Büyük şehirde yaşayan herkesin en büyük özlemlerinden biridir şehirden kaçmak…
Hep deriz ya şöyle sesiz sakin sahil kasabına yerleşmek istiyorum diye. Ya imkanlar el vermiyodur ya da her zamanki gibi sanki bi kere daha dünyaya gelecekmişiz gibi erteleriz tüm hayallerimizi…
Bilmediğiniz bir ülkede bilmediğiniz sokaklarda yürümek…İşte tam onu yapıyorum şu sıralar. Hep istediğim bi hayali gerçekleştirirken, bu ana geri dönemeyeceğimin farkında olarak her anımın tadını çıkarıyorum. Yerel halkın içine karışıyorum. Onlarla sohbet ediyorum, markete gidiyorum alışveriş yapıyorum. Sokaktaki evleri inceliyorum. Fotoğraf çekiyorum.
Kaldığım evin hemen altındaki plaja iniyorum. Sliema Beach…Wifi’sini kullandığım bi kafem var. Bazen kafe kalabalık olduğunda masama oturanlarla sohbet ediyorum. Kendimden bahsediyorum ve fotoğraf çekiniyoruz…

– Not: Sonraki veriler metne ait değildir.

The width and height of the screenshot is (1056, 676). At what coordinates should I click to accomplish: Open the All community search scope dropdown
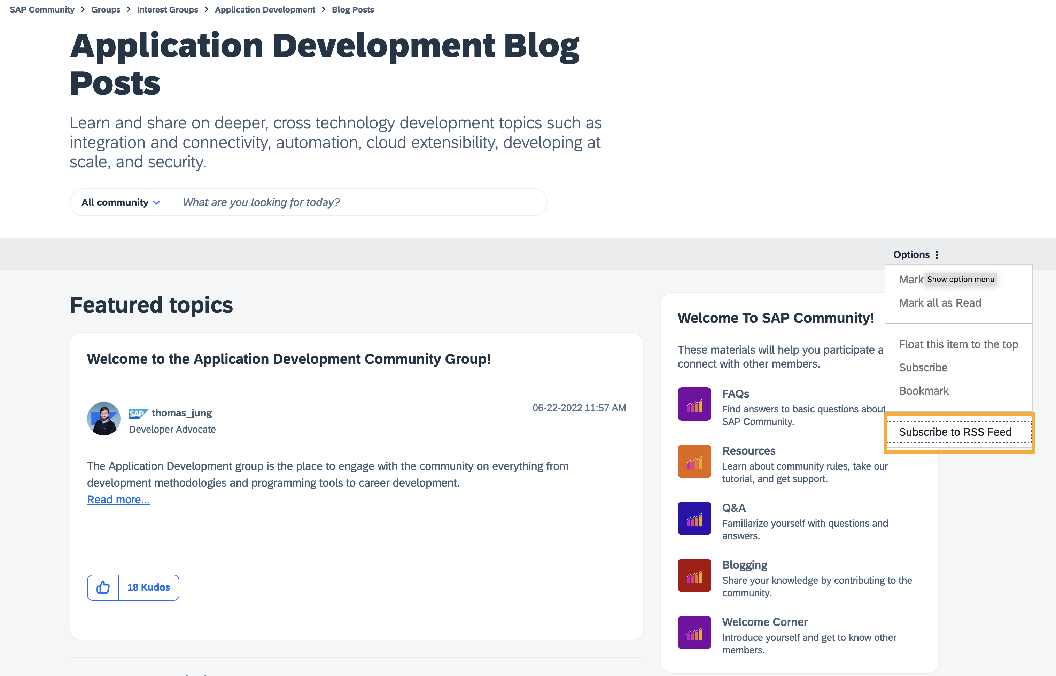pyautogui.click(x=119, y=202)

Yaz ayları boyunca, dünyanın her yerinden, öğrenciler, İngilizce öğrenmek ve bu harika tatil atmosferini yaşamak için Malta’ya geliyor.. Cennet denizi, harika kafeteryaları ve alışveriş merkezleri, öğrenciler ve tatilciler için organize edilmiş parti ve diskoları, renkli bir gece hayatıyla Malta’nın herkese sunacağı bir şeyleri var. Maltalılar trafiği sol şeritten izliyor ve ünlü İngiliz kahvaltısıyla araları iyidir. İngilizce, adanın iki resmi dilinden bir tanesi ve ana gazeteler İngilizce basılıyor.
Güneşi, yüzmeyi ve yeni insanlarla tanışmayı seviyorsanız, Akdeniz’in göbeğindeki Malta Adası İngilizce öğrenmek ve mükemmel bir tatil için ideal bir yer.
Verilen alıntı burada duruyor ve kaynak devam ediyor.